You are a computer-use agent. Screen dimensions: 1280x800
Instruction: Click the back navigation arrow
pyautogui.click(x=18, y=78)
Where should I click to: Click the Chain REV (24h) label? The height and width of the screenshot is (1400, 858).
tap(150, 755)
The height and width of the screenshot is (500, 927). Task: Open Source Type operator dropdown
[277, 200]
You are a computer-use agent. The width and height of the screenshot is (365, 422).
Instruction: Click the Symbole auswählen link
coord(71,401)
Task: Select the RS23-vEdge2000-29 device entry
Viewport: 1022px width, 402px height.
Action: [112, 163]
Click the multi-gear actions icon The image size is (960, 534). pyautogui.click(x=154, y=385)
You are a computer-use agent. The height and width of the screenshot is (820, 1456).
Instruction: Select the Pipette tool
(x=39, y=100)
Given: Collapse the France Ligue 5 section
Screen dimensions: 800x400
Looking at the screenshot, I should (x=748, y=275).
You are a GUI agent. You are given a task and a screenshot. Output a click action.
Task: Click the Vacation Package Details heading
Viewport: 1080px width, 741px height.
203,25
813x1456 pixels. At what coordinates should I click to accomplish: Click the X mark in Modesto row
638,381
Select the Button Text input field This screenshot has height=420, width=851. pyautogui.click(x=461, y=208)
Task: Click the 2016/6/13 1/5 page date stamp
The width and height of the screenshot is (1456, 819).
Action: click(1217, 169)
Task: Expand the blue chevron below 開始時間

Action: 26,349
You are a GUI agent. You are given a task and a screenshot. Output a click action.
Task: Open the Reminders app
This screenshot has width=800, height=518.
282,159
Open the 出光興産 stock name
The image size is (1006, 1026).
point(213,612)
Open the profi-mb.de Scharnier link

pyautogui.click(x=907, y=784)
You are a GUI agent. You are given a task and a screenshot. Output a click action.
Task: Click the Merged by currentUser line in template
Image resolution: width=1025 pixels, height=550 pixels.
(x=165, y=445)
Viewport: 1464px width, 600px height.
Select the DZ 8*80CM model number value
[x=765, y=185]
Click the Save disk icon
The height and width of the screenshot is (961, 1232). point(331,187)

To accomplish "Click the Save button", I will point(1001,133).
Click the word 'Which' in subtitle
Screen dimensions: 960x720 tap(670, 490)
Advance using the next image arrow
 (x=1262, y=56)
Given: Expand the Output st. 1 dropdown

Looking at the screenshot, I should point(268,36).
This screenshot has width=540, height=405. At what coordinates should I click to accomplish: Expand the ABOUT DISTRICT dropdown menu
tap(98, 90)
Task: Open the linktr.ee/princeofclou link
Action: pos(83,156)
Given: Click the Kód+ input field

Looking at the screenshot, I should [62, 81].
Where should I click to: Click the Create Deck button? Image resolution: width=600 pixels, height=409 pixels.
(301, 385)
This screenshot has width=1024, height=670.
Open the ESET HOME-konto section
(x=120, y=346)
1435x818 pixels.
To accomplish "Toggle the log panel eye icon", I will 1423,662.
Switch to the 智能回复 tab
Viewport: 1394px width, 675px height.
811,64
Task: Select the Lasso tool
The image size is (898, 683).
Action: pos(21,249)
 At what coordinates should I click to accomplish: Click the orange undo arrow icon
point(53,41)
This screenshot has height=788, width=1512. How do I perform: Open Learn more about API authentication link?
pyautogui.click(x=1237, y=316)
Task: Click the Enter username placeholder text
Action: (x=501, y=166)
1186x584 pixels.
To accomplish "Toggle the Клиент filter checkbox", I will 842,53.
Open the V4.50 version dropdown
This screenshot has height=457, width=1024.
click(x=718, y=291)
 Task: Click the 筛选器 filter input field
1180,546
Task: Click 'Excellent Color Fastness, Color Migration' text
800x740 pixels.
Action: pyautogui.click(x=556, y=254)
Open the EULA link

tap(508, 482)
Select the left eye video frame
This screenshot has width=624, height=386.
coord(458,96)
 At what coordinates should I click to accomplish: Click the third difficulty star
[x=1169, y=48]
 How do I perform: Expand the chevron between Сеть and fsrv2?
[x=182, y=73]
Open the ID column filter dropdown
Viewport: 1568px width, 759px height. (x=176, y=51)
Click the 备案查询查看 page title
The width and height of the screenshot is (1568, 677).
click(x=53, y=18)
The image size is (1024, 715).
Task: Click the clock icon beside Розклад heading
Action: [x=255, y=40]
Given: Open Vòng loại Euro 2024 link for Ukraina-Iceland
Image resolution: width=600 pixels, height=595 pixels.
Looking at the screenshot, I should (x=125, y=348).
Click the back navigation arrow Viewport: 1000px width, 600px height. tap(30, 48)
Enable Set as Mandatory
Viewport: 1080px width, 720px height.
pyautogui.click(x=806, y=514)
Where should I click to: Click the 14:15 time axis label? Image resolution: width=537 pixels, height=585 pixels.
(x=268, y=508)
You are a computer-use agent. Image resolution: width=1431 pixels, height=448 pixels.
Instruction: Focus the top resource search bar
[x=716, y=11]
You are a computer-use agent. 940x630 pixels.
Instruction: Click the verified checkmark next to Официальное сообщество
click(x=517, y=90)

*What is required*.
Where a line in the data contains the string "computer", add it to your count, and give only the final number.

*Solution to the exercise*.
5